◆ Material supplied ◆
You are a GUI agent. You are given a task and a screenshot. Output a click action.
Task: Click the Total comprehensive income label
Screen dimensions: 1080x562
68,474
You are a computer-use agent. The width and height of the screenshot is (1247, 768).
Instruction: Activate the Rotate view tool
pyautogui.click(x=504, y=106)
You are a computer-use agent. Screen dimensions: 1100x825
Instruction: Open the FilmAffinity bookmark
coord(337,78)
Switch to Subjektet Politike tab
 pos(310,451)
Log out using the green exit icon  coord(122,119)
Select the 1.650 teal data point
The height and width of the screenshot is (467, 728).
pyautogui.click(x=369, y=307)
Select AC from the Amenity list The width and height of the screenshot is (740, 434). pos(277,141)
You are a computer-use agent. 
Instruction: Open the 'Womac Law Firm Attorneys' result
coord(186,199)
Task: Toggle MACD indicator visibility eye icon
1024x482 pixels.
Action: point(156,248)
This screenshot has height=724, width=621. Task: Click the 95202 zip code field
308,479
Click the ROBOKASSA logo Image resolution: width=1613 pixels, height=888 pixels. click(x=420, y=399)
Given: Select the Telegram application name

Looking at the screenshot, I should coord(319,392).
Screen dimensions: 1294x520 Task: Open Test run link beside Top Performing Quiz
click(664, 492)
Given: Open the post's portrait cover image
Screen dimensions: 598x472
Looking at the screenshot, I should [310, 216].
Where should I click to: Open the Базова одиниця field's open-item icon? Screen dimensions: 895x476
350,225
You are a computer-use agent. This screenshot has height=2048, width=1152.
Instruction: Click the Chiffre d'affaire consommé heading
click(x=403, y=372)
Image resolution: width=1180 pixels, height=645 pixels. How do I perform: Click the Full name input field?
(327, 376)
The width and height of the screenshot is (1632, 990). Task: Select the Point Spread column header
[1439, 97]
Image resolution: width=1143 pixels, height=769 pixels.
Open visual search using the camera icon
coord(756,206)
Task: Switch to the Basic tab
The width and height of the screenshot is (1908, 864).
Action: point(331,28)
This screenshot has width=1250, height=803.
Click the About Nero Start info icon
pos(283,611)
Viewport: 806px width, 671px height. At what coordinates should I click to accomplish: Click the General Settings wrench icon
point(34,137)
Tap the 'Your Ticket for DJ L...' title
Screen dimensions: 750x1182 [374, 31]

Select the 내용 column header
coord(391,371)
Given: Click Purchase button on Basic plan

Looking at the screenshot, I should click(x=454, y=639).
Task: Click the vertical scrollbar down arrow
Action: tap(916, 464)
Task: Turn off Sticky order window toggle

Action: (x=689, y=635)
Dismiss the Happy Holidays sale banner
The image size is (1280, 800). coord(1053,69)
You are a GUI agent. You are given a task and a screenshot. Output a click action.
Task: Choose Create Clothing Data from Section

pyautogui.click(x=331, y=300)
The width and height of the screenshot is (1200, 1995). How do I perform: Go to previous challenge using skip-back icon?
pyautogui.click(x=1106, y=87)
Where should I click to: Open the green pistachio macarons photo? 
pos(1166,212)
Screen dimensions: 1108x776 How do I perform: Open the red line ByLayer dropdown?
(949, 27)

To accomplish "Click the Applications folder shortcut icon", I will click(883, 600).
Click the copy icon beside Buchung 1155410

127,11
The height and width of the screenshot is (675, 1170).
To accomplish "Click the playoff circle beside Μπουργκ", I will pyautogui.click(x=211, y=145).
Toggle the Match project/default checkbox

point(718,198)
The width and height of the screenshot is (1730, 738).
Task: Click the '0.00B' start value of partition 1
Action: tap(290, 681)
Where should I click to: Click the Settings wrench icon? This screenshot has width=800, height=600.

◆ Exercise brief ◆
Set the whole listing down, word for word.

◆ Exercise answer ◆
You are a GUI agent. You are given a task and a screenshot. Output a click action.
Task: Click the Total comprehensive income label
Screen dimensions: 1080x562
68,474
You are a computer-use agent. The width and height of the screenshot is (1247, 768).
Instruction: Activate the Rotate view tool
pyautogui.click(x=504, y=106)
You are a computer-use agent. Screen dimensions: 1100x825
Instruction: Open the FilmAffinity bookmark
coord(337,78)
Switch to Subjektet Politike tab
 pos(310,451)
Log out using the green exit icon  coord(122,119)
Select the 1.650 teal data point
The height and width of the screenshot is (467, 728).
pyautogui.click(x=369, y=307)
Select AC from the Amenity list The width and height of the screenshot is (740, 434). pos(277,141)
You are a computer-use agent. 
Instruction: Open the 'Womac Law Firm Attorneys' result
coord(186,199)
Task: Toggle MACD indicator visibility eye icon
1024x482 pixels.
Action: point(156,248)
This screenshot has height=724, width=621. Task: Click the 95202 zip code field
308,479
Click the ROBOKASSA logo Image resolution: width=1613 pixels, height=888 pixels. click(x=420, y=399)
Given: Select the Telegram application name

Looking at the screenshot, I should coord(319,392).
Screen dimensions: 1294x520 Task: Open Test run link beside Top Performing Quiz
click(664, 492)
Given: Open the post's portrait cover image
Screen dimensions: 598x472
Looking at the screenshot, I should [310, 216].
Where should I click to: Open the Базова одиниця field's open-item icon? Screen dimensions: 895x476
350,225
You are a computer-use agent. This screenshot has height=2048, width=1152.
Instruction: Click the Chiffre d'affaire consommé heading
click(x=403, y=372)
Image resolution: width=1180 pixels, height=645 pixels. How do I perform: Click the Full name input field?
(327, 376)
The width and height of the screenshot is (1632, 990). Task: Select the Point Spread column header
[1439, 97]
Image resolution: width=1143 pixels, height=769 pixels.
Open visual search using the camera icon
coord(756,206)
Task: Switch to the Basic tab
The width and height of the screenshot is (1908, 864).
Action: point(331,28)
This screenshot has width=1250, height=803.
Click the About Nero Start info icon
pos(283,611)
Viewport: 806px width, 671px height. At what coordinates should I click to accomplish: Click the General Settings wrench icon
point(34,137)
Tap the 'Your Ticket for DJ L...' title
Screen dimensions: 750x1182 [374, 31]

Select the 내용 column header
coord(391,371)
Given: Click Purchase button on Basic plan

Looking at the screenshot, I should click(x=454, y=639).
Task: Click the vertical scrollbar down arrow
Action: tap(916, 464)
Task: Turn off Sticky order window toggle

Action: (x=689, y=635)
Dismiss the Happy Holidays sale banner
The image size is (1280, 800). coord(1053,69)
You are a GUI agent. You are given a task and a screenshot. Output a click action.
Task: Choose Create Clothing Data from Section

pyautogui.click(x=331, y=300)
The width and height of the screenshot is (1200, 1995). How do I perform: Go to previous challenge using skip-back icon?
pyautogui.click(x=1106, y=87)
Where should I click to: Open the green pistachio macarons photo? 
pos(1166,212)
Screen dimensions: 1108x776 How do I perform: Open the red line ByLayer dropdown?
(949, 27)

To accomplish "Click the Applications folder shortcut icon", I will click(883, 600).
Click the copy icon beside Buchung 1155410

127,11
The height and width of the screenshot is (675, 1170).
To accomplish "Click the playoff circle beside Μπουργκ", I will pyautogui.click(x=211, y=145).
Toggle the Match project/default checkbox

point(718,198)
The width and height of the screenshot is (1730, 738).
Task: Click the '0.00B' start value of partition 1
Action: tap(290, 681)
Where should I click to: Click the Settings wrench icon? This screenshot has width=800, height=600.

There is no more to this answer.